L’association est née en 2015, après 5 mois d’aventures au Népal, mes amis et moi nous sommes faites surprendre par le tremblement de terre du 25 avril 2015. C’était d’une violence inimaginable, en 56 secondes, 9000 personnes tout autour de nous ont perdu la vie. Des milliers d’autres ont perdu leurs maisons, leurs jambes ou leurs bras. Et nous, on était vivantes, et on n’avait pas une égratignure. Et quand on a réalisé l’ampleur de la catastrophe, pour nos voisins, nos amis, et tous les villageois, on a décidé de ne pas monter dans l’avion de rapatriement pour les français.
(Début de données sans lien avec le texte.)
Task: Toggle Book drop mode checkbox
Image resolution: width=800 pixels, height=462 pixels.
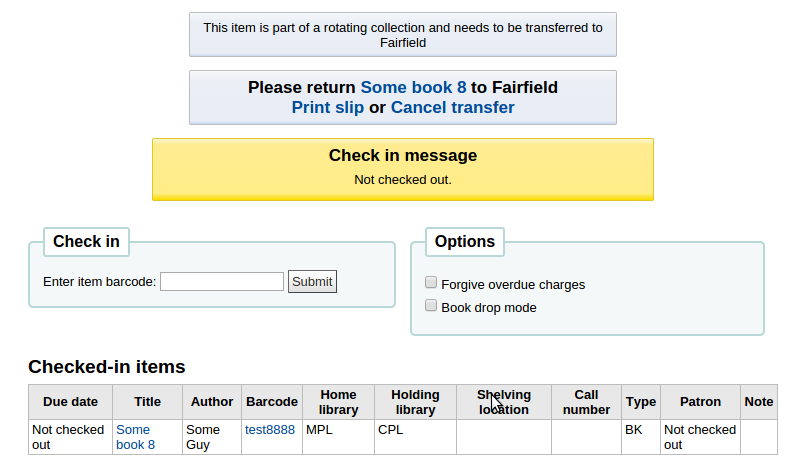Action: 432,306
On a décidé de rester, pour faire tout ce qui nous était possible, pour faire notre part. Les évènements se sont enchainés très vite : on a fait un appel aux dons, les gens nous ont fait confiance, et on a commencé à amener des colis d’urgence de nourriture et d’hygiène pour les victimes dans les villages les plus touchés. On a aussi amené les blessés à l’hôpital. Tous les jours, il y avait des dizaines de nouvelles secousses, tous les jours il y avait de nouveaux dangers. Alors on a compris qu’on était plus uniquement dans l’urgence, qu’il fallait réfléchir à des solutions sur le long terme. J’avais 23 ans, j’avais fini ma formation d’éducatrice spécialisé, j’avais une volonté et un pouvoir d’agir immense, est aucune intention de rentrer en France et de reprendre une vie comme si rien ne s’était passé. On a décidé de se monter en association, et on l’a appelée Sambhava, ce qui veut dire «  possible » en Népalais, et on s’est lancées !

Quels types d’actions menez-vous sur place ou ailleurs ?
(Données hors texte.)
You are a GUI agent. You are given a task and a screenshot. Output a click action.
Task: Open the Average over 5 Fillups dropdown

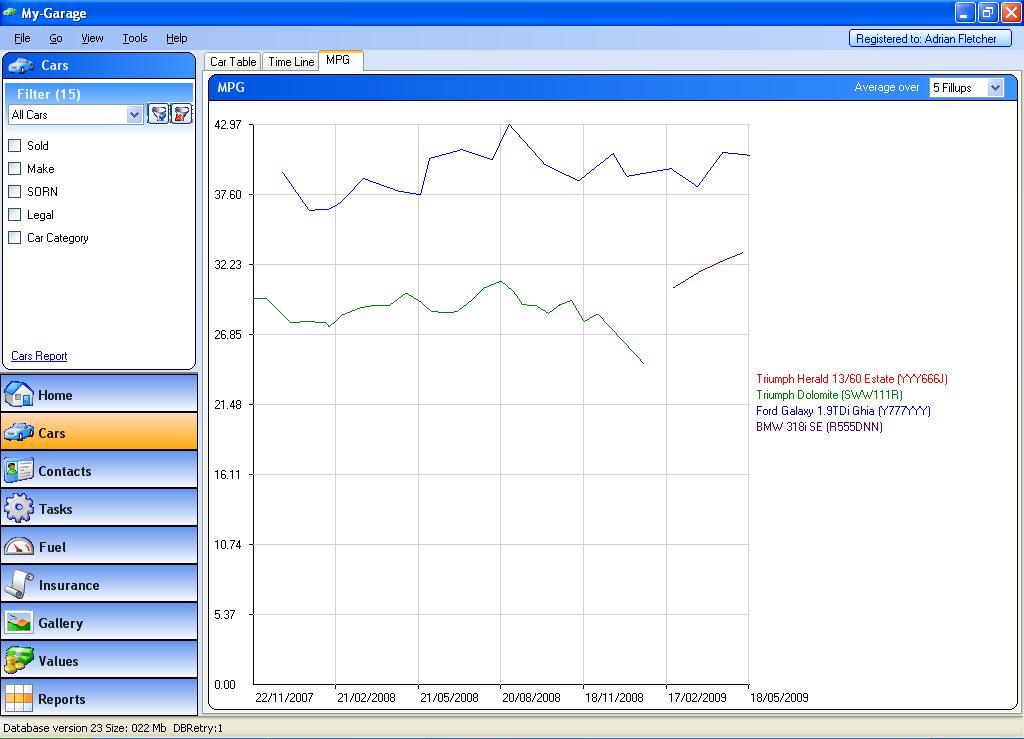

Au bout d’un moment les colis alimentaire d’urgence ne suffisaient plus, il fallait penser à comment les gens qui avaient tout perdu allaient se reconstruire. Le besoin financier était énorme, il fallait du travail, et pour ces femmes qui se retrouvaient livrées à elles-mêmes, il leur fallait des compétences pour gagner un salaire et reconstruire leur maison. Alors on a mis en place un programme de formation pour 13 femmes en couture, broderie et tissage. 9 mois plus tard elles étaient compétentes et embauchées.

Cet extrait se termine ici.